GIVEN RECORDS
________________________
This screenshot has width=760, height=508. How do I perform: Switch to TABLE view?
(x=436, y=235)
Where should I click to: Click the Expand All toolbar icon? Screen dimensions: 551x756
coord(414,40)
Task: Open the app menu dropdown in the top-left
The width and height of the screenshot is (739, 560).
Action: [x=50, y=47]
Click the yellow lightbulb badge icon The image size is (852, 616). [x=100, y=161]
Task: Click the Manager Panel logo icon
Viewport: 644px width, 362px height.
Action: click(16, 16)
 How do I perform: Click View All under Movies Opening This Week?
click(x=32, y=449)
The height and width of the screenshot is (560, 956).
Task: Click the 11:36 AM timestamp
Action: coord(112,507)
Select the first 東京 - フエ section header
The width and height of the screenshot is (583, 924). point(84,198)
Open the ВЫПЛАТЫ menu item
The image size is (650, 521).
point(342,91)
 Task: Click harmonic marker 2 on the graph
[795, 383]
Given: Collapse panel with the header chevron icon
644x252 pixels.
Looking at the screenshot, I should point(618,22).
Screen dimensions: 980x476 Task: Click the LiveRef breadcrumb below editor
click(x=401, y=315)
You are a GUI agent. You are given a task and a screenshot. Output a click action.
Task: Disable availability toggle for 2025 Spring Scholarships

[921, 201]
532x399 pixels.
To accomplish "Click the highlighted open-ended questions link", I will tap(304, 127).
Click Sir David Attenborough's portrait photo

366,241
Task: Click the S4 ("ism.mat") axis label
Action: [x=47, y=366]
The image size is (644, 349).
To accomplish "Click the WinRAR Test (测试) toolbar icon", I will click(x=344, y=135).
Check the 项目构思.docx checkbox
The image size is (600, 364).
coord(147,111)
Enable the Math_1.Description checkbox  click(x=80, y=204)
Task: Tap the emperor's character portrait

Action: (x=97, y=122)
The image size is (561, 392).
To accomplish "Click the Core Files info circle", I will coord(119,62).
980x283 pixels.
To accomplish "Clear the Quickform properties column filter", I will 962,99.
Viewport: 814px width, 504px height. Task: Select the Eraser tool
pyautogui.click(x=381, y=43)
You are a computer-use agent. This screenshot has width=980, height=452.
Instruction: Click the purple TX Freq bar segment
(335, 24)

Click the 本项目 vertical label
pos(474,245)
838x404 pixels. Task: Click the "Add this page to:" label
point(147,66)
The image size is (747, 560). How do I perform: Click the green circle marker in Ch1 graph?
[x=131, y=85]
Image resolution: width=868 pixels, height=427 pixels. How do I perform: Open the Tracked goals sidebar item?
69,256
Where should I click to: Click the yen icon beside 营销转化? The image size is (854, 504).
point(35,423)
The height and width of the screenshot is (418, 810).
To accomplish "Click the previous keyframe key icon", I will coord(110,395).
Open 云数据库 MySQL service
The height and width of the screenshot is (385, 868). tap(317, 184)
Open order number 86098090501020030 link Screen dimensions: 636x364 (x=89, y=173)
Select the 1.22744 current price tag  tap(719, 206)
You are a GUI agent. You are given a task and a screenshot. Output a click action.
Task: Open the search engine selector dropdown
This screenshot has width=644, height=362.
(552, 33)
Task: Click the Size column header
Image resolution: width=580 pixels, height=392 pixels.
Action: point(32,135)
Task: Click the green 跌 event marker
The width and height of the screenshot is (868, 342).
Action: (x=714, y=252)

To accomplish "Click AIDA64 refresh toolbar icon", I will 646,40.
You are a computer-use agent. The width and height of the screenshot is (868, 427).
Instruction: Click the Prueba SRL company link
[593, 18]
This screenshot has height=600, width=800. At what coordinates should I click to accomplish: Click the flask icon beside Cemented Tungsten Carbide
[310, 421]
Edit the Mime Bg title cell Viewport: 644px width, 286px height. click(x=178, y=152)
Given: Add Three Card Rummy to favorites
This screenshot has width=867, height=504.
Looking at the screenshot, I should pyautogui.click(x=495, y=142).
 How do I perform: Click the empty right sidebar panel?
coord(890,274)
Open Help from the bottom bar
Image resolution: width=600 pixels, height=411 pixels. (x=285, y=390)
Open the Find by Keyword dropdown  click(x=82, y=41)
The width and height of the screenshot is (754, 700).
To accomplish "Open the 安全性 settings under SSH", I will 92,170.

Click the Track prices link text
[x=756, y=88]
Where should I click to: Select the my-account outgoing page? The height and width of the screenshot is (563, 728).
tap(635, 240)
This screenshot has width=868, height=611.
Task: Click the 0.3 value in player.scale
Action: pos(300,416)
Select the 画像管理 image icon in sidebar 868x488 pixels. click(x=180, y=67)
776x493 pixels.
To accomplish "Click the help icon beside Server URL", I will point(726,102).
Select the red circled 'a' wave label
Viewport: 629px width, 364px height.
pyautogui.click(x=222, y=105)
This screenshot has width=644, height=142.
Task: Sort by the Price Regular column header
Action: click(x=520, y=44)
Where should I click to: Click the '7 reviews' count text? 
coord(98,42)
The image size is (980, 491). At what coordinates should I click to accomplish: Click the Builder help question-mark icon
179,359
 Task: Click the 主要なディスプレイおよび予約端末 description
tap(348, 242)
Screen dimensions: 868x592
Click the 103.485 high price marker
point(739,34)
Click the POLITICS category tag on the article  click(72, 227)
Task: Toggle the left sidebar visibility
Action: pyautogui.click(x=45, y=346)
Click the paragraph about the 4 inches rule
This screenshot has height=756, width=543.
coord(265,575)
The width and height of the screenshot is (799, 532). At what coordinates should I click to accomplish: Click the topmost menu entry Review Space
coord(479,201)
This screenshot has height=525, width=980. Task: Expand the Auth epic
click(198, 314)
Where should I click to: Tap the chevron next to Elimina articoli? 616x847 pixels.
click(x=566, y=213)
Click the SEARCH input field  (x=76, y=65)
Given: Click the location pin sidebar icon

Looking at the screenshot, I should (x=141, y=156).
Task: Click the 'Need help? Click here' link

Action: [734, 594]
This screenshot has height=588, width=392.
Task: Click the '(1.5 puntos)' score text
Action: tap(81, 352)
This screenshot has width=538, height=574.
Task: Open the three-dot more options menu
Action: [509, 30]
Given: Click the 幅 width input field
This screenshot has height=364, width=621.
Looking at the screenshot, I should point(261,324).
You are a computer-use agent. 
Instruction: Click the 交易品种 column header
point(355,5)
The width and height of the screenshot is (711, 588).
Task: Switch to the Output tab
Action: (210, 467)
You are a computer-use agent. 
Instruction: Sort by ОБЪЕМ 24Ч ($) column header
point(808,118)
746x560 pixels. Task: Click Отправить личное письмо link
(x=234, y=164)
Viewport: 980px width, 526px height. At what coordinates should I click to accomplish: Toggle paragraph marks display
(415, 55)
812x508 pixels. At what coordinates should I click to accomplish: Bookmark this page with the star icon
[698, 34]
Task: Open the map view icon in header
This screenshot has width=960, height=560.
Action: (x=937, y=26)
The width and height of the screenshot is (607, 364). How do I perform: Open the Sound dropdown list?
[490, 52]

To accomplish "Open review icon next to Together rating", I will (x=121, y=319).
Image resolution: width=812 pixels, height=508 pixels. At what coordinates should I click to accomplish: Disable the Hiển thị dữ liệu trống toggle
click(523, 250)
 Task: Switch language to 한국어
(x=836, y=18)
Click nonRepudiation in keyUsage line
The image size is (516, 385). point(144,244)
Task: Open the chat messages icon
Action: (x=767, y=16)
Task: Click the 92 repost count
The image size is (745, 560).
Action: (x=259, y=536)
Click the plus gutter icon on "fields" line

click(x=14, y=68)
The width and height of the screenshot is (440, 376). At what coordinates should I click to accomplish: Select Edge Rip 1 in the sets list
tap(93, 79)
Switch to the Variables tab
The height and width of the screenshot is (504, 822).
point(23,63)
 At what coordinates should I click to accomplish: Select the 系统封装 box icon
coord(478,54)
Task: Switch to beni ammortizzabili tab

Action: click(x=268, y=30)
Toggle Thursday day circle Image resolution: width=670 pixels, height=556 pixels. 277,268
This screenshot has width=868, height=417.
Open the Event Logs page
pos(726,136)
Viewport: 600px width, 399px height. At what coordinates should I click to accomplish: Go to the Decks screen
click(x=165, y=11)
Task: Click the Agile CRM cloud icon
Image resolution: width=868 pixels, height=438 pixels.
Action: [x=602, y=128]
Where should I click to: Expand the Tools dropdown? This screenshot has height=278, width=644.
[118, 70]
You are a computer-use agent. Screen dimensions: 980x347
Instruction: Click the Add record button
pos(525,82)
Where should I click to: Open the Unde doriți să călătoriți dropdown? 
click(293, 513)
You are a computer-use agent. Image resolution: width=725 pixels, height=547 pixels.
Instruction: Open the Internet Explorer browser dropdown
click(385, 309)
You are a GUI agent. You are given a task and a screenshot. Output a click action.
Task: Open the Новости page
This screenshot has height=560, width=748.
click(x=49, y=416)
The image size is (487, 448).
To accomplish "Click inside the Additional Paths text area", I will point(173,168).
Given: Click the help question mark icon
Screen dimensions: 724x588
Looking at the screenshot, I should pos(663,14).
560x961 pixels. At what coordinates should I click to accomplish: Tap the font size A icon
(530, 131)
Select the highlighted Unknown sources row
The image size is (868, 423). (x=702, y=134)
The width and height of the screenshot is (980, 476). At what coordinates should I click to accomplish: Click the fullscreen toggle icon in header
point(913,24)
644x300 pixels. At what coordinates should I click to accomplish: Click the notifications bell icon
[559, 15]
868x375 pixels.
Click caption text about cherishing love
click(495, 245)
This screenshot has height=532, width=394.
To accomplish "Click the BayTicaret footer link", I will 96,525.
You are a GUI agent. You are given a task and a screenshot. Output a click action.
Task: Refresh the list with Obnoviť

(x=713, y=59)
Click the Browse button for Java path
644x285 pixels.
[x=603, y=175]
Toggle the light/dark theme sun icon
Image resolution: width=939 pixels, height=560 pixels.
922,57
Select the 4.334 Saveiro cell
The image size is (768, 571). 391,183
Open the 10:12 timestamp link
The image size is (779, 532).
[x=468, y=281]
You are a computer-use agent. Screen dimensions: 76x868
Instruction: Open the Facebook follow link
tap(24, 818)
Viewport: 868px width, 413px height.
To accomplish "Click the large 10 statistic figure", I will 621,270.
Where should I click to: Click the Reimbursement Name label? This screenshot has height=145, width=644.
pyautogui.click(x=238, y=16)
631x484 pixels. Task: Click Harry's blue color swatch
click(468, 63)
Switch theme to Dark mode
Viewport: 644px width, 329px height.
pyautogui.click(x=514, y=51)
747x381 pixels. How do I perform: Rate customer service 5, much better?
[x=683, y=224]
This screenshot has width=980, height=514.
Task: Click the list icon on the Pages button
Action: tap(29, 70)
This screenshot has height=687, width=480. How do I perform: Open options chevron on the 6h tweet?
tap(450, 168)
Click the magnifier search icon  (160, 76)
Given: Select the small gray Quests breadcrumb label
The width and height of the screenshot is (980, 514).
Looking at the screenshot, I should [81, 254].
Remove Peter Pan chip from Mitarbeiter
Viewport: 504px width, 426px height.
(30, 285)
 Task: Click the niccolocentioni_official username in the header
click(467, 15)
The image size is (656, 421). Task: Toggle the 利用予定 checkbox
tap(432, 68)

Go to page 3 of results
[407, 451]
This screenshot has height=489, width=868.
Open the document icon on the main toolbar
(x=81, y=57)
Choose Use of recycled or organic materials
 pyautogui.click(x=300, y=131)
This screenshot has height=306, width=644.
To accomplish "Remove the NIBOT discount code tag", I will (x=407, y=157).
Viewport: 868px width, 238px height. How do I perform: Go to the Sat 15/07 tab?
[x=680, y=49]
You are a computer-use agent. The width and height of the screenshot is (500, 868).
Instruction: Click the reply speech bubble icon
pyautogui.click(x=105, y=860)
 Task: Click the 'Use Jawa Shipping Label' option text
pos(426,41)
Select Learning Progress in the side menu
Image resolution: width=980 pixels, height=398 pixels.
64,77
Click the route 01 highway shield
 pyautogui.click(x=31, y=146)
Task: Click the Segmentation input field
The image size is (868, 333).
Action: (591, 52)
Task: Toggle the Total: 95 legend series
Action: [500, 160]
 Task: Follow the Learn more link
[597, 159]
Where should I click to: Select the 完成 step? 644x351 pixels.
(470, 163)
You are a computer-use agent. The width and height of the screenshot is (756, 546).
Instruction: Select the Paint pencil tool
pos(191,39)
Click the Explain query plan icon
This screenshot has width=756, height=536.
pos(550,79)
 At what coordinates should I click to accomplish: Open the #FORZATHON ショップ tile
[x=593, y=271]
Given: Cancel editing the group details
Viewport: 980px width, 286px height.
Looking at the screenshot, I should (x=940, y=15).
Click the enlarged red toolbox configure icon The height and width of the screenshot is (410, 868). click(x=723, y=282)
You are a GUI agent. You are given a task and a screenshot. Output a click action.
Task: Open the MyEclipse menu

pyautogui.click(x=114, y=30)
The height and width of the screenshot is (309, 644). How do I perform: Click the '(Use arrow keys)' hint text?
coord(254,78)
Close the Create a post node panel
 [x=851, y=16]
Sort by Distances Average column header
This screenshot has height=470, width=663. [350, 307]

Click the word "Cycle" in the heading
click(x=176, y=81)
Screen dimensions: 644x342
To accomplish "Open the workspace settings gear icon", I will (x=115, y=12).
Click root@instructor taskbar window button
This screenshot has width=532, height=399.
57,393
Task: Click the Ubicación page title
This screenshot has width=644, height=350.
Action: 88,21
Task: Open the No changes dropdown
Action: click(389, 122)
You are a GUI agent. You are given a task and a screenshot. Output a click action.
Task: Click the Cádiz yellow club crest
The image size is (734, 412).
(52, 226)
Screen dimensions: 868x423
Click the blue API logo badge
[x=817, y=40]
________________________
TASK DETAILS
Beginning with the line that holds "Given: Cancel editing the group details" and ending with the last line of the material, output each line exactly and nothing beyond them.

ANSWER AREA
Given: Cancel editing the group details
Viewport: 980px width, 286px height.
Looking at the screenshot, I should (x=940, y=15).
Click the enlarged red toolbox configure icon The height and width of the screenshot is (410, 868). click(x=723, y=282)
You are a GUI agent. You are given a task and a screenshot. Output a click action.
Task: Open the MyEclipse menu

pyautogui.click(x=114, y=30)
The height and width of the screenshot is (309, 644). How do I perform: Click the '(Use arrow keys)' hint text?
coord(254,78)
Close the Create a post node panel
 [x=851, y=16]
Sort by Distances Average column header
This screenshot has height=470, width=663. [350, 307]

Click the word "Cycle" in the heading
click(x=176, y=81)
Screen dimensions: 644x342
To accomplish "Open the workspace settings gear icon", I will (x=115, y=12).
Click root@instructor taskbar window button
This screenshot has width=532, height=399.
57,393
Task: Click the Ubicación page title
This screenshot has width=644, height=350.
Action: 88,21
Task: Open the No changes dropdown
Action: click(389, 122)
You are a GUI agent. You are given a task and a screenshot. Output a click action.
Task: Click the Cádiz yellow club crest
The image size is (734, 412).
(52, 226)
Screen dimensions: 868x423
Click the blue API logo badge
[x=817, y=40]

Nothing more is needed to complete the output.